North Carolina Workers' Compensation Insurance Underwriters Struggling to Formulate Policy

July 9, 2009, by Michael A. DeMayo

North Carolina workers’ compensation insurance underwriters have struggled to parse news about the employment sector to determine best practices for the new fiscal year. Even the National Counsil on Compensation Insurance’s top economist has voiced consternation about a shrinking premium base. Part of the fretting has to do with the national recession. With fewer employers able to hire, fewer North Carolina workers’ compensation policies are needed. At the same time, some employers have been taking on riskier kinds of work to compensate for shrunken staffs. For instance, an independent contractor who in better times might hire out the cleaning of his industrial machinery might in the present climate take on the work himself to cut costs. By taking on potentially dangerous work that they haven’t effectively trained for, business owners may put themselves at greater risk for getting hurt (and, therefore, for filing workers’ compensation claims).

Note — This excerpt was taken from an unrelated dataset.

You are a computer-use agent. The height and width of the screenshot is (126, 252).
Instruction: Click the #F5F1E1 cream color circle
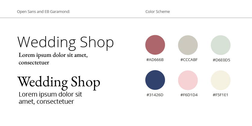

While the debate rages about whether the slumping economy may help or hurt the North Carolina workers’ compensation insurance industry, employers and workers alike have been clamoring for stability. Employers worried about volatile insurance costs will generally be more likely to hold off on hiring new employees, promoting from within, or expanding operations. (Some employers may even illegally forgo purchasing workers’ comp insurance to trim costs.) To jumpstart the North Carolina economy, therefore – particularly the industrial and manufacturing sectors — state employers need budgetary flexibility, and employees need better guarantees of their financial and physical protection.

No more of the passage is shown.